Cerwin Vega and other scoop-bins attempt to solve this with heatsinks on the back of the driver box, but it just delays the inevitable; you WILL see power compression with these tight-coupling horns. One way to solve it is by adding active cooling--some 4-inch button-fans--to the pole-vents and actively sucking air over the voice coils.
Another huge design issue is rigidity. The ultimate would be to cast the horn in solid concrete; I contemplated this as we built our house, but space and time constraints nixed the idea.

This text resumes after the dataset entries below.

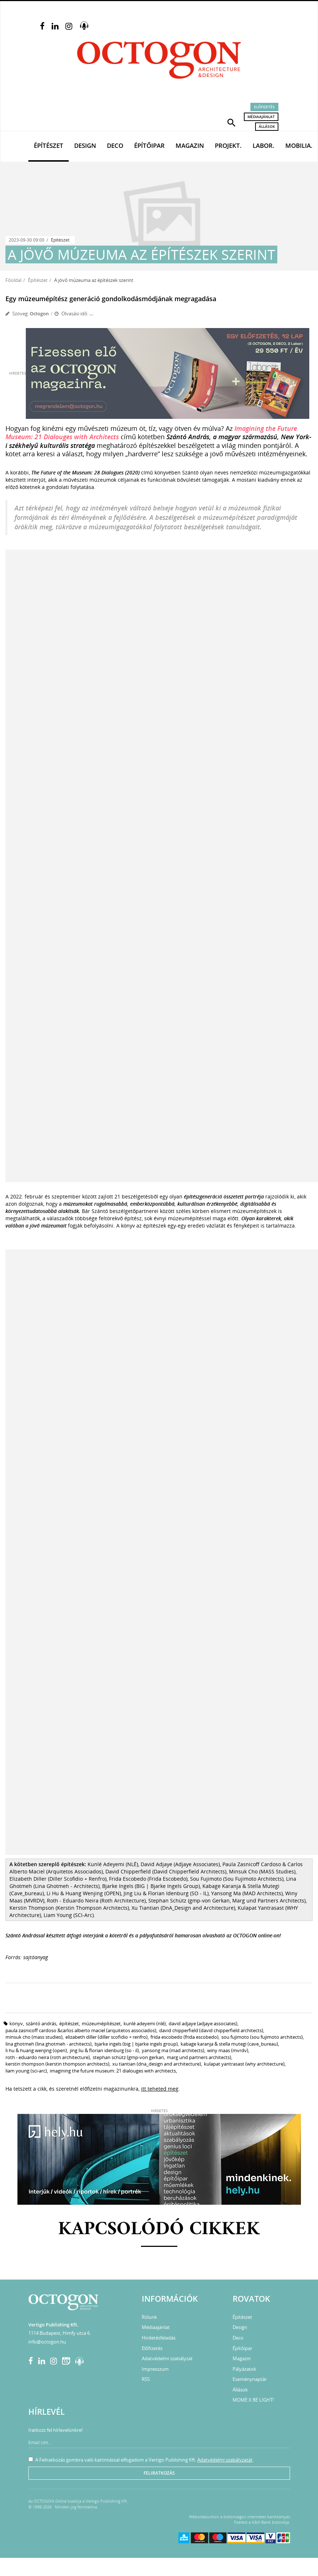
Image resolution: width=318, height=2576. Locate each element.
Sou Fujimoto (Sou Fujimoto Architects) (262, 2037)
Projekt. (228, 145)
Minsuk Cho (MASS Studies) (34, 2037)
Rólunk (149, 2317)
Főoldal (13, 280)
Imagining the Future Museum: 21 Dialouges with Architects (113, 2070)
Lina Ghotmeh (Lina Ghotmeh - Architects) (48, 2044)
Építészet (48, 145)
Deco (115, 145)
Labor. (263, 145)
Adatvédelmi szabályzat (167, 2358)
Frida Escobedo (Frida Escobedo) (184, 2037)
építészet (69, 2023)
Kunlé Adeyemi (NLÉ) (145, 2023)
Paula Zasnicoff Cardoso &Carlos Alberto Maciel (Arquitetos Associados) (80, 2030)
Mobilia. (299, 145)
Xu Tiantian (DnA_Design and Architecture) (156, 2064)
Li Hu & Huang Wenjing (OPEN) (36, 2050)
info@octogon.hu (47, 2341)
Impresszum (155, 2369)
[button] (231, 122)
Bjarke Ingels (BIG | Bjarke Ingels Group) (136, 2044)
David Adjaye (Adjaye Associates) (203, 2023)
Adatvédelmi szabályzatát (225, 2459)
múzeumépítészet (101, 2023)
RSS (146, 2379)
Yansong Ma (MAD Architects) (173, 2050)
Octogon (39, 313)
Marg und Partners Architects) (199, 2057)
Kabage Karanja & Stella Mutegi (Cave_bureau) (229, 2044)
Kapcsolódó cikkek (159, 2229)
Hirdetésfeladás (159, 2337)
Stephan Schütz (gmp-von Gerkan (128, 2057)
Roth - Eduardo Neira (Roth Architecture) (47, 2057)
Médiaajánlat (261, 116)
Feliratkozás (159, 2473)
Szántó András (41, 2023)
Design (85, 145)
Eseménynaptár (250, 2379)
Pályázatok (244, 2369)
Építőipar (149, 145)
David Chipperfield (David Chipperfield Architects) (211, 2030)
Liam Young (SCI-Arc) (26, 2070)
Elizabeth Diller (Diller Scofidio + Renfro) (106, 2037)
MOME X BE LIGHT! (253, 2400)
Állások (267, 126)
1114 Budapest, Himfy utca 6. (59, 2333)
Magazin (190, 145)
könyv (16, 2023)
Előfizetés (264, 106)
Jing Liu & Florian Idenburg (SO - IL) (104, 2050)
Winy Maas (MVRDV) (227, 2050)
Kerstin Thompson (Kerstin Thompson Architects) (57, 2064)
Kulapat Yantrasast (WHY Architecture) (244, 2064)
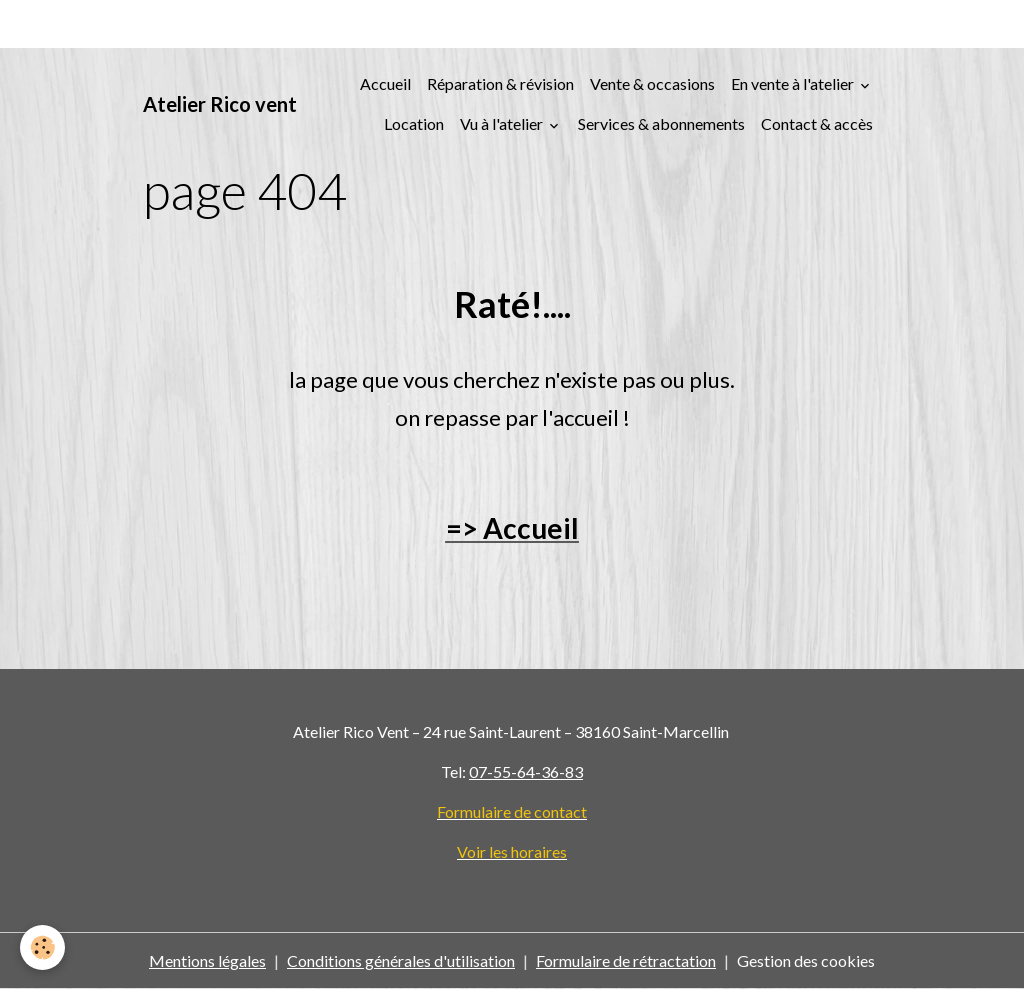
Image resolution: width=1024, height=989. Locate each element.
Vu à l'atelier (503, 123)
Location (414, 123)
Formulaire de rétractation (626, 960)
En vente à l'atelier (794, 83)
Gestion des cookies (806, 960)
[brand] (220, 104)
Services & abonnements (661, 123)
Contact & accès (817, 123)
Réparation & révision (500, 83)
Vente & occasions (652, 83)
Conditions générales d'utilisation (401, 960)
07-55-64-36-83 (526, 771)
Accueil (385, 83)
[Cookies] (42, 947)
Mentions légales (207, 960)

I decided instead to have a semi-movable horn--it weighs about 700 pounds, but can still be moved with the wheels on the back. To make it rigid, I used 3/4 A/A grade birch; I then filled the dead spaces between the outer box and the inner curves with A+B expanding foam. If you've ever worked with it, you know that the high-density stuff, 5lb/sq.ft., is extremely stiff when cured. In addition, during its expansion as it reacts, it produces very high pressure. I poured it incrementally, which produced enough pressure to pull out several 2-inch wood screws. I had to go back and re-do the back panel and reduce the pressure slightly.
The net result is that the whole horn is pre-stressed; the pressure of the foam is forcing the horn curve inward against the pressures it develops in operation.
If you think about it, the pressures inside a horn are significant. At 1500W, you're talking about 2 electrical horsepower. Assuming driver efficiency of 10%, it's like kicking the walls of the throat as hard as you can! Rigidity is paramount, or you risk severe coloration and power loss.
You'll notice the curved piece of plywood bracing the mouth of the horn. That piece prevents flexing of the top and bottom plates.
TESTING: I've tested this horn extensively with frequency sweeps of 20Hz-200Hz. I prefer to cross it over at about 120Hz, which is where it starts sounding directional. I haven't put a subsonic filter on it, because I designed the driver box with a small enough volume (170 liters) to resist excessive excursion at low frequency. I was very pleased that its subjective acoustics match its design so well; it works very well down to 32Hz, and falls off completely by 28Hz. "Completely" is a relative term of course, because at that point you're hearing basically a sealed-box subwoofer with two 18inch drivers! But compared to when the horn is working, it sounds quiet.
I'll gladly post HORNRESP graphs and the Excel spreadsheet I used to model it. I also wrote a C# program to model it more tightly.
I'm not going to buy it but I'd love to see the hornresp curve.
HORNRESP curve for 35Hz mega-horn
Here's the HORNRESP curve for my mega-horn.
It uses B&C drivers, because they matched the horn better than JBL and they're cheaper:
Excel spreadsheet for modelling exponential horns
NOTE: I zipped the OpenOffice/Excel document; to view it, unzip it. The forum filters do not allow Excel files.
This spreadsheet allows you to type in Thiele-Small parameters and horn dimensions, along with "cheat factors" like half- or quarter-space loading, and arrive at actual cm-by-cm horn dimensions.
I used this during construction to plot out the curve of the horn on the bottom plate; literally, just an X-Y graph on a piece of 4X8 foot plywood.
My previous horns were flared horizontally and vertically, making this plot more complex...this horn, with parallel top and bottom, was easier to plot.
At a low crossover frequency, about 120Hz, having parallel top and bottom doesn't hurt. It also made it much more rigid; bracing a flared wall as in my previous horns was difficult.